Could you copy word for word only the lines between the one containing "You are a GUI" and the end of the listing below, both included, and leave out the pictures?
+ + + + + + +
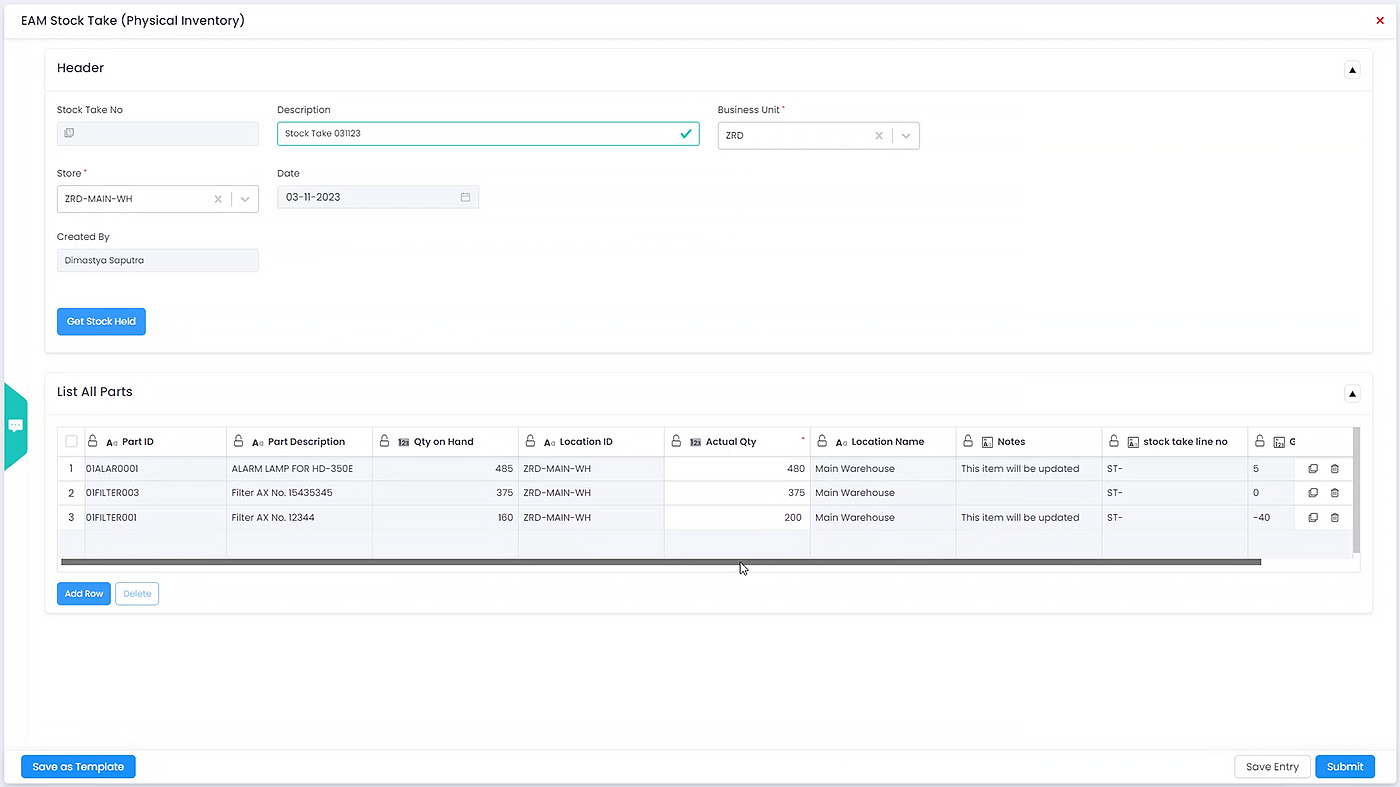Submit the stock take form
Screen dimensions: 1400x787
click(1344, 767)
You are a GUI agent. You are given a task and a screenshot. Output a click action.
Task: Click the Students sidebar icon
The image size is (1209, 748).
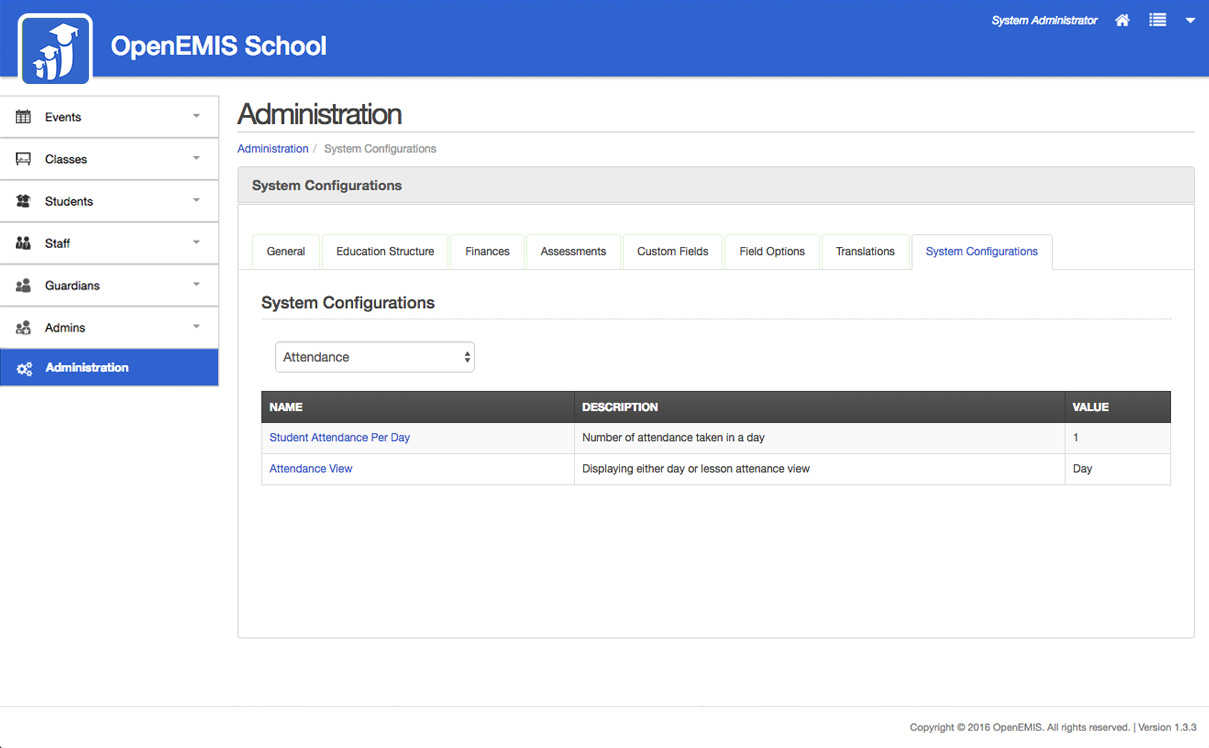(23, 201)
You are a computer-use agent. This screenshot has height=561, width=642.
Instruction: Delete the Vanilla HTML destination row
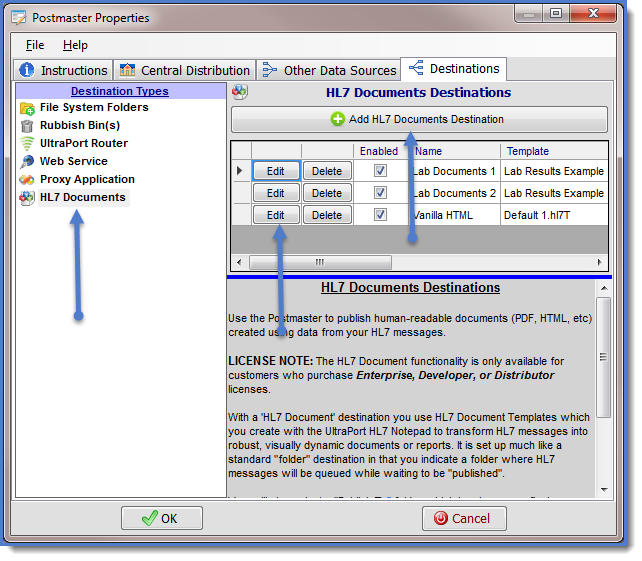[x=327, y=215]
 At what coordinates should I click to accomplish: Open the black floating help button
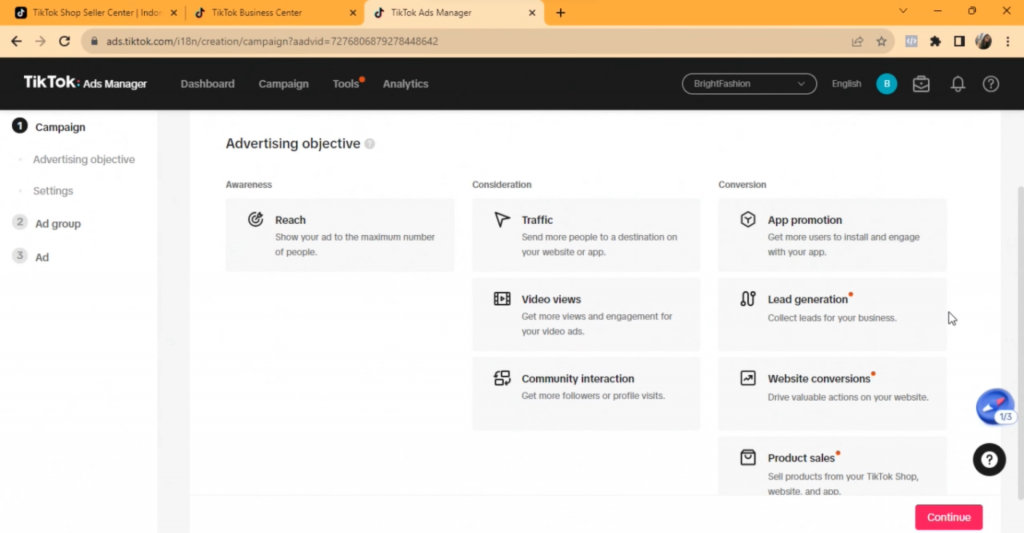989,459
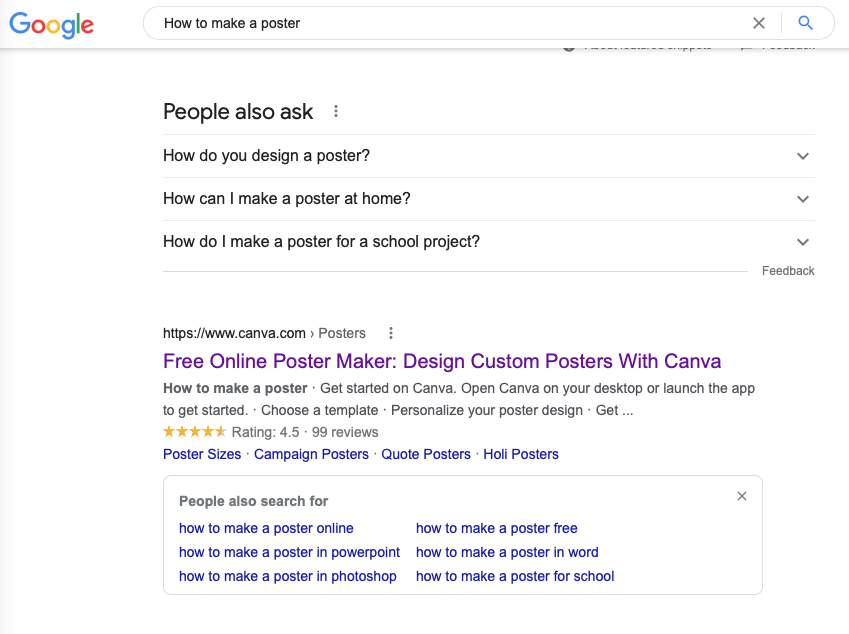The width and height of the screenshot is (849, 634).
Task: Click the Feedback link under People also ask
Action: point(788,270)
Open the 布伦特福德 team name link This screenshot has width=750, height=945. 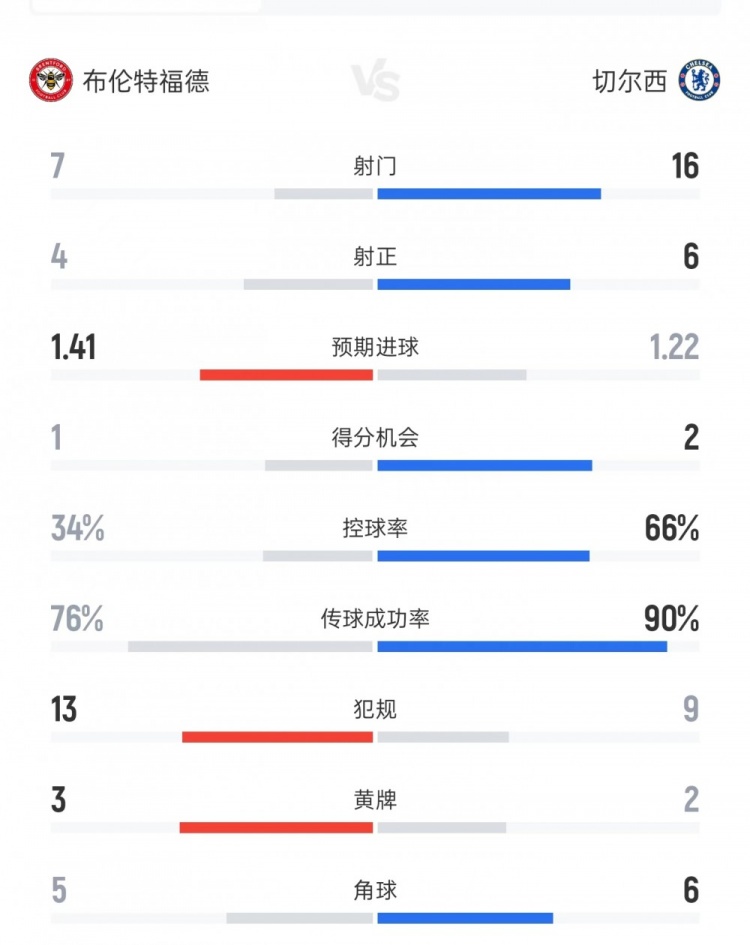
+ + + + + + +
## Task output:
You are a GUI agent. You are given a task and a screenshot. Output a click action.
Task: Click the Students sidebar icon
The image size is (1209, 748).
(23, 201)
You are a computer-use agent. This screenshot has height=561, width=642.
Instruction: Delete the Vanilla HTML destination row
[x=327, y=215]
 At what coordinates should I click to accomplish: Open the black floating help button
989,459
The width and height of the screenshot is (849, 634).
Task: Click the Feedback link under People also ask
Action: point(788,270)
Open the 布伦特福德 team name link This screenshot has width=750, height=945. 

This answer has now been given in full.